### Task prompt
Using the data below, transcribe exactly everything from the line that contains "You are a computer-use agent." down to the line that contains "Click the lower red dashed MACD level line". Include both of those lines and none of the pictures.

### Entries provided

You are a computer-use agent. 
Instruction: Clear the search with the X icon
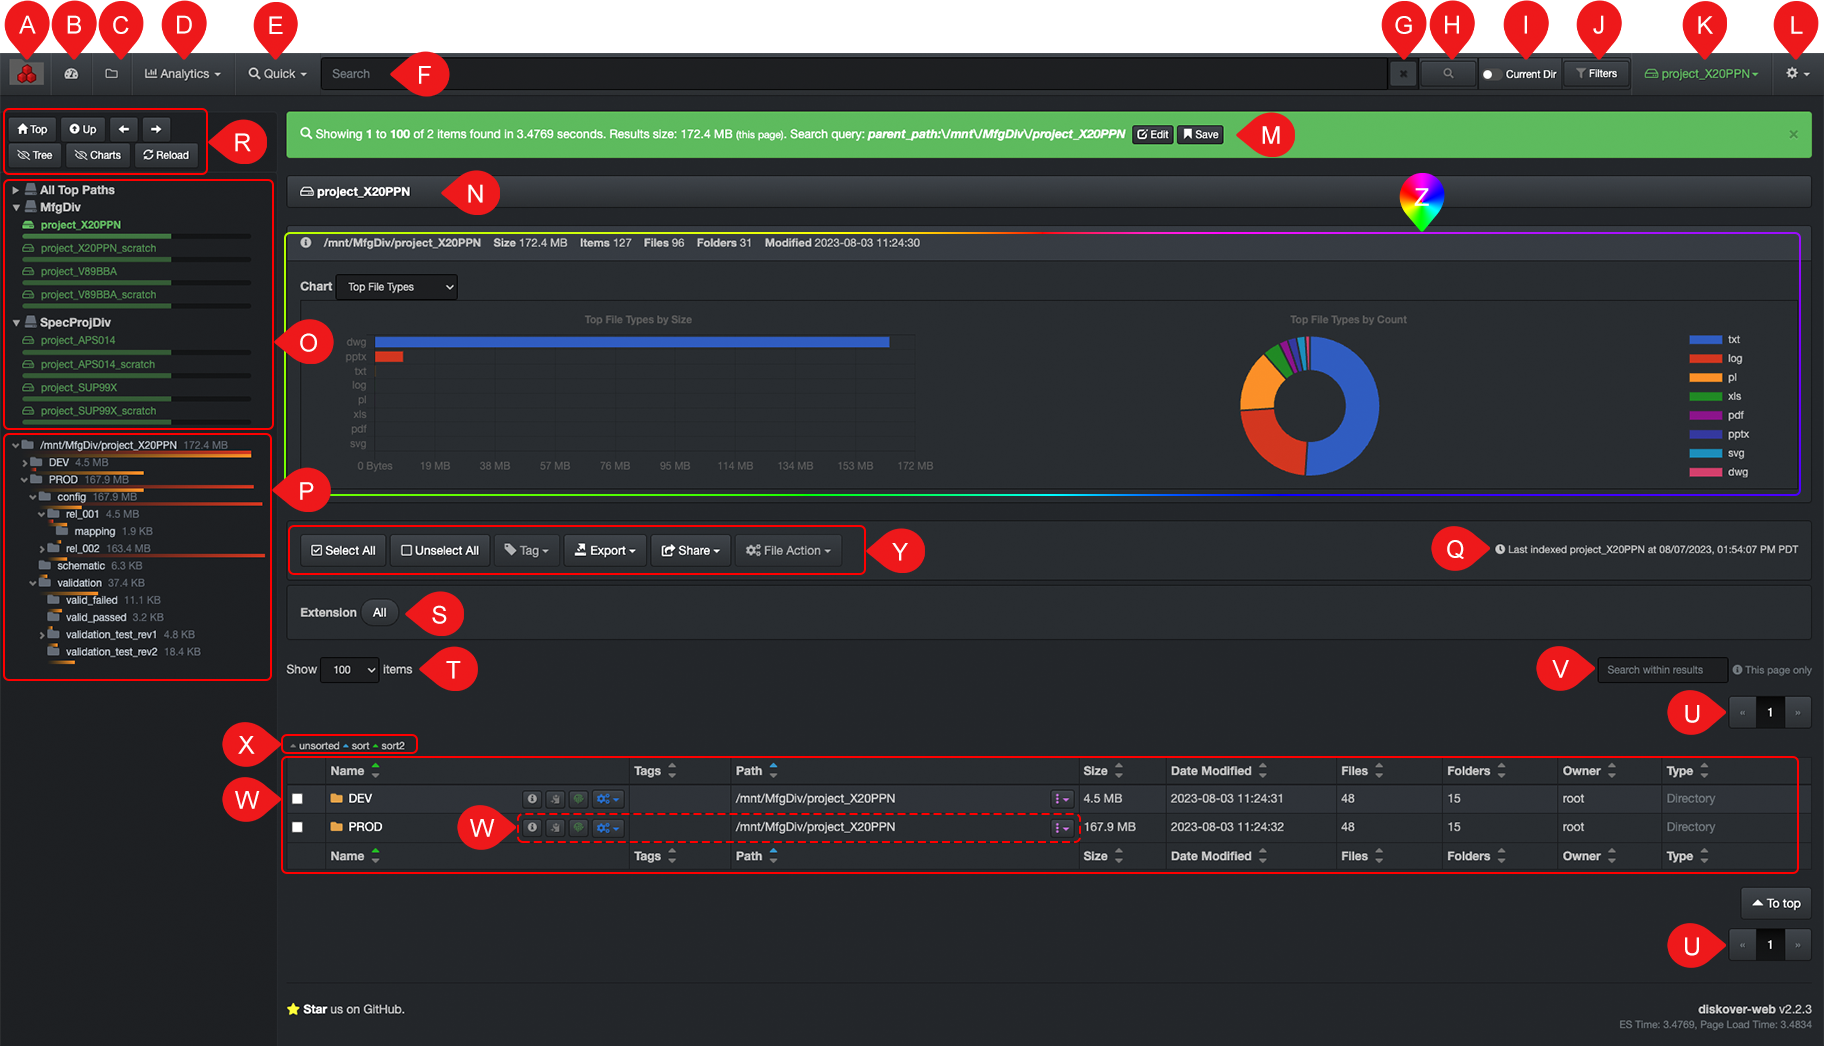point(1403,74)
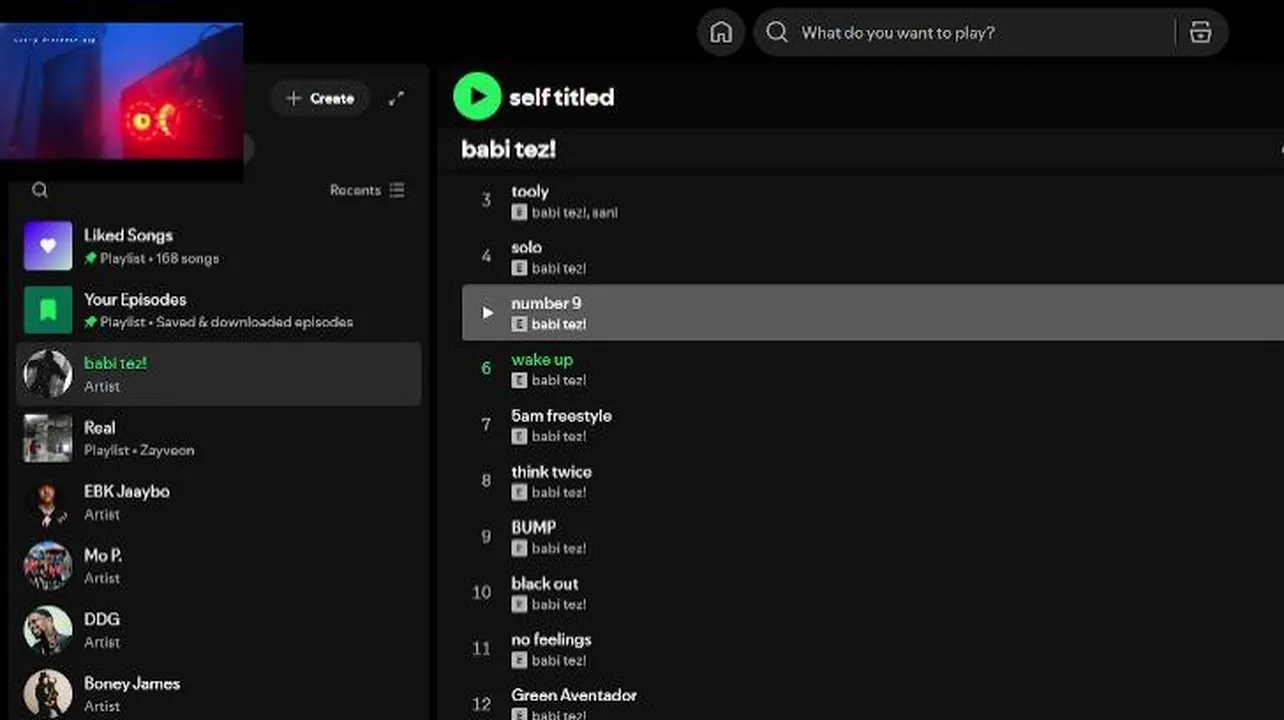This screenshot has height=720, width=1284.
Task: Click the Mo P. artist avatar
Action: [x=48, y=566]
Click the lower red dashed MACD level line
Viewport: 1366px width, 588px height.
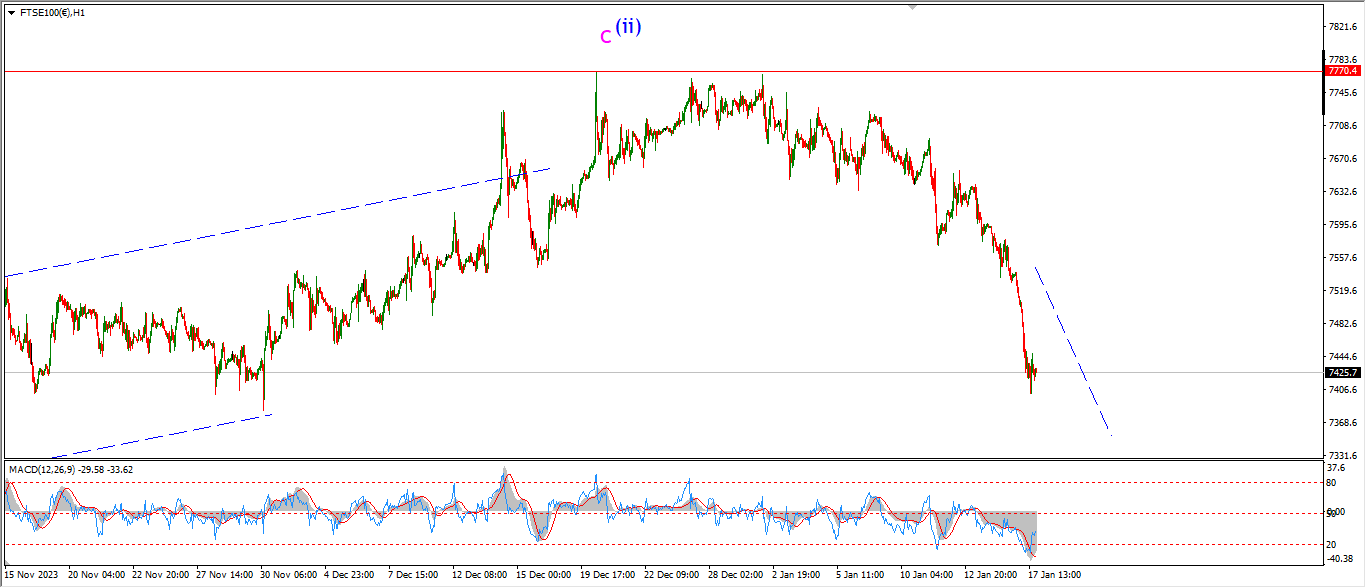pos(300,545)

--

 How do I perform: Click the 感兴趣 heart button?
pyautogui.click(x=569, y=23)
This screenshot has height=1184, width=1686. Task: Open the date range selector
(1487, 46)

### Solved problem
You are a computer-use agent. 
Instruction: Clear the search with the X icon
point(1403,74)
This screenshot has height=720, width=1284.
Task: Click the Mo P. artist avatar
Action: [x=48, y=566]
Click the lower red dashed MACD level line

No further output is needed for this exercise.